▸ **PROBLEM DETAILS**: Return the lines below exactly, from the first one through the line that has "Select day 25 cell in calendar". Leave out everything after it.
= Beginning of Section =
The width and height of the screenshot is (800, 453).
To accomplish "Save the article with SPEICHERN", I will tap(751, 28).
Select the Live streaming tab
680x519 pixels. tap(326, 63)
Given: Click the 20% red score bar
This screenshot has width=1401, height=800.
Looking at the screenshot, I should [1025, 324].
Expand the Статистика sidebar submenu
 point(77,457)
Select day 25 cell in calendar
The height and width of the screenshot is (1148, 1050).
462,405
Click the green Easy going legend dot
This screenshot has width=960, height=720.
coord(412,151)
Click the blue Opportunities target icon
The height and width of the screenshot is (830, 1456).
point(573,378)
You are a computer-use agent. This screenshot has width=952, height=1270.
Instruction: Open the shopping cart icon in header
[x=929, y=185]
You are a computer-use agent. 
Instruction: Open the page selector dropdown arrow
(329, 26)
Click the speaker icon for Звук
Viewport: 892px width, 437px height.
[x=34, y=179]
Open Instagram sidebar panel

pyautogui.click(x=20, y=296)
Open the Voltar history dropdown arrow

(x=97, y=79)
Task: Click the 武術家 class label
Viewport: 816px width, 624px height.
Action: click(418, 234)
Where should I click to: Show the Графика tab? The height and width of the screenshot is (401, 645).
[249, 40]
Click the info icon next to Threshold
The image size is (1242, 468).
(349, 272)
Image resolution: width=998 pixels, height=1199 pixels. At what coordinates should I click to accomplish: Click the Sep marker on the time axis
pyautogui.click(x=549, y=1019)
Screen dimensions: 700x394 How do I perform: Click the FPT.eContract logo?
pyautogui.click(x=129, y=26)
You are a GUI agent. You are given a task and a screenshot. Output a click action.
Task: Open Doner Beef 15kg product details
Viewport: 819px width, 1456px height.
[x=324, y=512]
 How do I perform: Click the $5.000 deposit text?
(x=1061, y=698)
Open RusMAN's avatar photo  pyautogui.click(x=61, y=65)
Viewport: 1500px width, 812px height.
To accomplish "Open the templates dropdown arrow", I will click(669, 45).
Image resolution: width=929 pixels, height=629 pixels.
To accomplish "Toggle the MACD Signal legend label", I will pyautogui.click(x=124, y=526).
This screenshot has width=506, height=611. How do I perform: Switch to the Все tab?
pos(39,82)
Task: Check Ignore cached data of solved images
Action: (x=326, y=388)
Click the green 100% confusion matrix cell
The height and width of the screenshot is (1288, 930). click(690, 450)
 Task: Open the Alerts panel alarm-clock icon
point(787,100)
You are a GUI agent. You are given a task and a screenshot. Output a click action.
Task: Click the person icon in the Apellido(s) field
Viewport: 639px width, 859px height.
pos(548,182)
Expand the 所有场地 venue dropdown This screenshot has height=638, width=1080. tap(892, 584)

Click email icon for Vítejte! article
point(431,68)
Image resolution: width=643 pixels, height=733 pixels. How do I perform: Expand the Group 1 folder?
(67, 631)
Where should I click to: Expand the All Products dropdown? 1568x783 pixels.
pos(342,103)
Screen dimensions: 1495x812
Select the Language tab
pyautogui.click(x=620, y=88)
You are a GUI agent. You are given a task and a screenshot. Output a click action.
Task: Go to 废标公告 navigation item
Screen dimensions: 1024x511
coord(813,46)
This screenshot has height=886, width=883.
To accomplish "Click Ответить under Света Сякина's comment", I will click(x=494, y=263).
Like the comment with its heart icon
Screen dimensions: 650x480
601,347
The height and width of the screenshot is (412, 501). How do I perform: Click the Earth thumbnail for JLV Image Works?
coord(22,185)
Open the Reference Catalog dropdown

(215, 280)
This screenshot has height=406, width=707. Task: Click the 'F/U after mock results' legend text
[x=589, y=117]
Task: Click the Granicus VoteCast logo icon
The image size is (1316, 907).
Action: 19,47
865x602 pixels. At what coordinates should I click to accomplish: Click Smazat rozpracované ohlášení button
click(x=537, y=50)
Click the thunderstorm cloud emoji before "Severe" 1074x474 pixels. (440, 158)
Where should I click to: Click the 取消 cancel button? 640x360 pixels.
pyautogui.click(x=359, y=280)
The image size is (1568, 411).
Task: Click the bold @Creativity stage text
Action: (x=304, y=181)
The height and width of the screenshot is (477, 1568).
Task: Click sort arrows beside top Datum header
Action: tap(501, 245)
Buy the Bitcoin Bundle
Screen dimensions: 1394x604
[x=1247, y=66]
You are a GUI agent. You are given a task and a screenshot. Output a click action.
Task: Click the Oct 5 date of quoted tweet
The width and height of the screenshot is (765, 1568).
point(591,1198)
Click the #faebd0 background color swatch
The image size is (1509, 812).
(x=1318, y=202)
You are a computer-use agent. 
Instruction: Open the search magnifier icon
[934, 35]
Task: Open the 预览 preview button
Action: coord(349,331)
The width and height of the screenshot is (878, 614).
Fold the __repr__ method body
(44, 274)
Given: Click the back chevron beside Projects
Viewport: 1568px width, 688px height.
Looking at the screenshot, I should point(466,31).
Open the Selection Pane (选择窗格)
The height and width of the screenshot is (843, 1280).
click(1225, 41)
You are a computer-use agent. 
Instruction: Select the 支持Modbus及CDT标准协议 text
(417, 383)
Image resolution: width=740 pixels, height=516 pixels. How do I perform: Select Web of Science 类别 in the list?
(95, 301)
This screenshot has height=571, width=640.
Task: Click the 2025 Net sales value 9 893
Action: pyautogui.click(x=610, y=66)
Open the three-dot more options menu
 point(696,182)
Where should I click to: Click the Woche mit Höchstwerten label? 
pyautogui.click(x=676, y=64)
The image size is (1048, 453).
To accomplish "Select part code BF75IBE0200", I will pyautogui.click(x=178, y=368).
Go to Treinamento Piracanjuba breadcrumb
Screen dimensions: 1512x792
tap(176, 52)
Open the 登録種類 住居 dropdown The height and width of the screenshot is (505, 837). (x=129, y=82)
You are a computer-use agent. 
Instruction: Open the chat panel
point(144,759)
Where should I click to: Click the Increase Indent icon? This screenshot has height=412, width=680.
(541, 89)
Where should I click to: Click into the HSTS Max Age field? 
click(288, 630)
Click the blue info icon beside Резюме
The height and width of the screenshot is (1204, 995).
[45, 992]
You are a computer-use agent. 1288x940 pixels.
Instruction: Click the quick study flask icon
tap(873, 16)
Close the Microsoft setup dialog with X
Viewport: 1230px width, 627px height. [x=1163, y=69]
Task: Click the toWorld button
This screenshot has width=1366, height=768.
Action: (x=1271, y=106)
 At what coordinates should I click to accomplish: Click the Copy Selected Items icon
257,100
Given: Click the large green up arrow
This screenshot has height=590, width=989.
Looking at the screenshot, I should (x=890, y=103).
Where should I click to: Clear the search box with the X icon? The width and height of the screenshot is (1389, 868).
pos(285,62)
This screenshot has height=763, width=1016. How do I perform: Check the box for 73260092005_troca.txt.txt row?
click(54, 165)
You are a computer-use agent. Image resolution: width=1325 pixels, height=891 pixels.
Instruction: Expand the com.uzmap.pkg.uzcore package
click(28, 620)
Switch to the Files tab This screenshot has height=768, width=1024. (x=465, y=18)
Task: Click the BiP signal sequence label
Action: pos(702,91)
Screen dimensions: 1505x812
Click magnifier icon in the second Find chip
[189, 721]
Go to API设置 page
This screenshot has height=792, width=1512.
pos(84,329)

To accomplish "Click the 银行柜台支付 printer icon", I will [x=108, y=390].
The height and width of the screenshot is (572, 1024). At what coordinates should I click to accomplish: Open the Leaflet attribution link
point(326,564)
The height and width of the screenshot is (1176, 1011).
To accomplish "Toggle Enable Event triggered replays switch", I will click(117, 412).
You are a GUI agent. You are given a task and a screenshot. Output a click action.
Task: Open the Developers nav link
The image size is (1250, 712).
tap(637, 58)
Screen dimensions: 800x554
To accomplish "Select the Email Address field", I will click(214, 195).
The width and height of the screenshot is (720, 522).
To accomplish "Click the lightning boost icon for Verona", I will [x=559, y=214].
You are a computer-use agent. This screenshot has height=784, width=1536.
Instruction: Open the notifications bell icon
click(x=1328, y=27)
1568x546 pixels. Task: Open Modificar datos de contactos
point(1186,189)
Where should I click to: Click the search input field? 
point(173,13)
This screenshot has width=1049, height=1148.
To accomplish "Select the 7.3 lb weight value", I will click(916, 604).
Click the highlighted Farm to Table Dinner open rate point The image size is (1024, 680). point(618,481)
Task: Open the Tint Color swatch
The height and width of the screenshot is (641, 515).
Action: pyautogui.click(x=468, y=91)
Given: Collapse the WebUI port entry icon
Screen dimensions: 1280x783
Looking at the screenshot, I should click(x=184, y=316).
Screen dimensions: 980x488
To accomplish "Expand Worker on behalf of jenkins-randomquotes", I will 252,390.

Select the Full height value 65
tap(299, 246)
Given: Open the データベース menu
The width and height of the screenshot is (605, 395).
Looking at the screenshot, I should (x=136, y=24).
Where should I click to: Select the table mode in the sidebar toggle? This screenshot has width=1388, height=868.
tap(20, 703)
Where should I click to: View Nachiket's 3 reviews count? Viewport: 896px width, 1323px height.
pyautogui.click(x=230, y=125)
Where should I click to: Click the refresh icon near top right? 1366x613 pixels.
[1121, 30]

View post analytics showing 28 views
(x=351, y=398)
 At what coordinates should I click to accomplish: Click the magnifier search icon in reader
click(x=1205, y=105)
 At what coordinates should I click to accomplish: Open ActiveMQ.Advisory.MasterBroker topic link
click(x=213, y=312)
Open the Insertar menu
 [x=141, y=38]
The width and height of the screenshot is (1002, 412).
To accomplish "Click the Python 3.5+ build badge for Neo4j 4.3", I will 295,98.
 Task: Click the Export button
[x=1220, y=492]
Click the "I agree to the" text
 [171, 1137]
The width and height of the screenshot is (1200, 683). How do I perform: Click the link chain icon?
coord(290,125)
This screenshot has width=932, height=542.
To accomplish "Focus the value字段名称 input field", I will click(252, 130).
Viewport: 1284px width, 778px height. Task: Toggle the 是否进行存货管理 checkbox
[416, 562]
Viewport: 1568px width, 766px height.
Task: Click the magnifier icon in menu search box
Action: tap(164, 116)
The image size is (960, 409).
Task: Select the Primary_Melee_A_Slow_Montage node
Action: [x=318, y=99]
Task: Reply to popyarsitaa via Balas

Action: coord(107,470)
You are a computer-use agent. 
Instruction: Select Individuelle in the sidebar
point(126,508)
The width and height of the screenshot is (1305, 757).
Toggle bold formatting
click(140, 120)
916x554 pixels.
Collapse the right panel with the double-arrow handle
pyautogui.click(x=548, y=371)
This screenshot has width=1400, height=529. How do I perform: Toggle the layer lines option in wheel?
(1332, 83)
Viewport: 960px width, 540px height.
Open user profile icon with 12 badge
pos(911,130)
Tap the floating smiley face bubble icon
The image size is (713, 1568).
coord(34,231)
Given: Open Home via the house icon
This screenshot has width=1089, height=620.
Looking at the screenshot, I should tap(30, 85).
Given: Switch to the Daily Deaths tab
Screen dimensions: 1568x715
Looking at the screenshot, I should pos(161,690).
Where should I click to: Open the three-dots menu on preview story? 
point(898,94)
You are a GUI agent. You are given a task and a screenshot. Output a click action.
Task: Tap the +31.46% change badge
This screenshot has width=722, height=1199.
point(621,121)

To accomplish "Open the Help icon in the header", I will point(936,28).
= End of Section =
▸ **YOUR SOLUTION**:
The width and height of the screenshot is (800, 453).
To accomplish "Save the article with SPEICHERN", I will tap(751, 28).
Select the Live streaming tab
680x519 pixels. tap(326, 63)
Given: Click the 20% red score bar
This screenshot has width=1401, height=800.
Looking at the screenshot, I should [1025, 324].
Expand the Статистика sidebar submenu
 point(77,457)
Select day 25 cell in calendar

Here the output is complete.